EXERCISE INSTRUCTIONS:
- A) In the article about the Melbourne schoolyard fight videos, how many followers does one page have?
- B) Copy the records word for word, starting at the line with "Expand the Background" and continuing through the last line of the records.

DOCUMENT SECTION:
::::::::::
And in the past four weeks, more than 20 videos have been shared to a single social media page alone.
Schools across Melbourne are embroiled in an escalating fight club craze with disturbing footage showing students being thrown to the ground, kicked and stomped on.
Graphic videos show schoolyard fights, including head-stomping and children being set upon by their attackers or repeatedly kicked while on the ground.
Students from schools including St Albans Secondary College, Tarneit Senior College, Point Cook Senior College are involved.
One page boasts more than 7000 followers.
It comes just months after the Herald Sun first revealed that schoolchildren were using social media to upload fight club videos and post-brawl images of victims’ bloodied faces and bodies.
In one video, filmed in the schoolyard, a boy throws at least six brutal punches into his victim, who was pinned to the ground, as classmates rush to save him.
Another harrowing video shows a girl corner another into a toilet cubicle, slapping and punching their trapped victim repeatedly.
Footage also shows a large brawl at St Albans train station involving students from nearby schools, with one female student shown pulling another girl’s dreadlocks and dragging her across the ground while she screams for help.
::::::::::
Data lines:
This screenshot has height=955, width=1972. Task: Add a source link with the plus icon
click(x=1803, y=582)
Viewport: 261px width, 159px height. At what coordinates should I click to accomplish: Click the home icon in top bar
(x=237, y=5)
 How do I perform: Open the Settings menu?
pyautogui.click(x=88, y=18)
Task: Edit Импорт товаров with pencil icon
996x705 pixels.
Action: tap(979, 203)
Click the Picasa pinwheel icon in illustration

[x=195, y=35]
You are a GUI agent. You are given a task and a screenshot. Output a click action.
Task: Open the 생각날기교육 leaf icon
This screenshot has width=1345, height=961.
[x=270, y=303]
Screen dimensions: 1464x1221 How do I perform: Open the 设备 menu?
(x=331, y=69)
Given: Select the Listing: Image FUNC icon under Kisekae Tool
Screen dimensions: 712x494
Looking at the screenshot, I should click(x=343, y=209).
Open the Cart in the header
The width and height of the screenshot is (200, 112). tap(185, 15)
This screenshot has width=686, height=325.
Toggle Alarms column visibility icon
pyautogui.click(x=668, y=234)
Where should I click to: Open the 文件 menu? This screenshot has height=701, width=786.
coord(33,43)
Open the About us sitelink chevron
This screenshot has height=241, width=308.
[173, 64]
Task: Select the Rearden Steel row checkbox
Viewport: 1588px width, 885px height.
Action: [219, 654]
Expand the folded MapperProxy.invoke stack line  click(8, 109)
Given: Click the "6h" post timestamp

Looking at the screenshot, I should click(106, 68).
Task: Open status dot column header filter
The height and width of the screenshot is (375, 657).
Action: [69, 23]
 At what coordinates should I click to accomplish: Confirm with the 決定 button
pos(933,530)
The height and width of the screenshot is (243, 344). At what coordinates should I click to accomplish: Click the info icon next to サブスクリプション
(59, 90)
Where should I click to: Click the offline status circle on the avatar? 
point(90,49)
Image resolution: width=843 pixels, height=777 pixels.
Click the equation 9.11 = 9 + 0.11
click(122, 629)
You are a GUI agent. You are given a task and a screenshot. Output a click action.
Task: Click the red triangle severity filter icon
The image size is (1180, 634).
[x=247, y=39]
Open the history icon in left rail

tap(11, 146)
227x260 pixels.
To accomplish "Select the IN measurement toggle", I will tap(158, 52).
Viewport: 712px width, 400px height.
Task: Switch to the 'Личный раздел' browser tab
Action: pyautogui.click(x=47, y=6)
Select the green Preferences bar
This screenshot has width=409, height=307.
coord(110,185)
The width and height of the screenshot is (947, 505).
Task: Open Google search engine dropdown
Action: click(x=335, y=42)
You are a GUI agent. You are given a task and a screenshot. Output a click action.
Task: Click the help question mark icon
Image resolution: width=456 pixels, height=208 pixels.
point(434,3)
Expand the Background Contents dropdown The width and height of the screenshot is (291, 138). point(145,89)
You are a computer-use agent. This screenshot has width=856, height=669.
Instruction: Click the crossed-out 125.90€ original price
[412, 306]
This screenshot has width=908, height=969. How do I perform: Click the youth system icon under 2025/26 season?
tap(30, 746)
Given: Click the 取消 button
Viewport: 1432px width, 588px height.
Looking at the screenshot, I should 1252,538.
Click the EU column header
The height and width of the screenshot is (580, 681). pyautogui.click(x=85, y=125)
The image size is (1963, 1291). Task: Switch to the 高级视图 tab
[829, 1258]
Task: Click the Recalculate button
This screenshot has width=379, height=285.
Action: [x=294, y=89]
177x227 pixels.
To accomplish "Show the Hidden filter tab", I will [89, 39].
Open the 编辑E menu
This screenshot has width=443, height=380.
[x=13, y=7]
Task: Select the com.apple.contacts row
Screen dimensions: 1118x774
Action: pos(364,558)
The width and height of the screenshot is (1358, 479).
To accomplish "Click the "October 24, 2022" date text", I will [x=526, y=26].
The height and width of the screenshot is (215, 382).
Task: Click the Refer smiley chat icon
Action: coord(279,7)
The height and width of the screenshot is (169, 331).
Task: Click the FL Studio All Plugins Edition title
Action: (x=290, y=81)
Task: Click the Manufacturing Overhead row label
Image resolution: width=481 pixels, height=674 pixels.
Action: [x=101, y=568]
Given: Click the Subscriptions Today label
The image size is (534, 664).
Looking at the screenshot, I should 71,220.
::::::::::
FULL SOLUTIONS:
- A) More than 7000 followers.

- B)
Expand the Background Contents dropdown The width and height of the screenshot is (291, 138). point(145,89)
You are a computer-use agent. This screenshot has width=856, height=669.
Instruction: Click the crossed-out 125.90€ original price
[412, 306]
This screenshot has width=908, height=969. How do I perform: Click the youth system icon under 2025/26 season?
tap(30, 746)
Given: Click the 取消 button
Viewport: 1432px width, 588px height.
Looking at the screenshot, I should 1252,538.
Click the EU column header
The height and width of the screenshot is (580, 681). pyautogui.click(x=85, y=125)
The image size is (1963, 1291). Task: Switch to the 高级视图 tab
[829, 1258]
Task: Click the Recalculate button
This screenshot has width=379, height=285.
Action: [x=294, y=89]
177x227 pixels.
To accomplish "Show the Hidden filter tab", I will [89, 39].
Open the 编辑E menu
This screenshot has width=443, height=380.
[x=13, y=7]
Task: Select the com.apple.contacts row
Screen dimensions: 1118x774
Action: pos(364,558)
The width and height of the screenshot is (1358, 479).
To accomplish "Click the "October 24, 2022" date text", I will [x=526, y=26].
The height and width of the screenshot is (215, 382).
Task: Click the Refer smiley chat icon
Action: coord(279,7)
The height and width of the screenshot is (169, 331).
Task: Click the FL Studio All Plugins Edition title
Action: (x=290, y=81)
Task: Click the Manufacturing Overhead row label
Image resolution: width=481 pixels, height=674 pixels.
Action: [x=101, y=568]
Given: Click the Subscriptions Today label
The image size is (534, 664).
Looking at the screenshot, I should 71,220.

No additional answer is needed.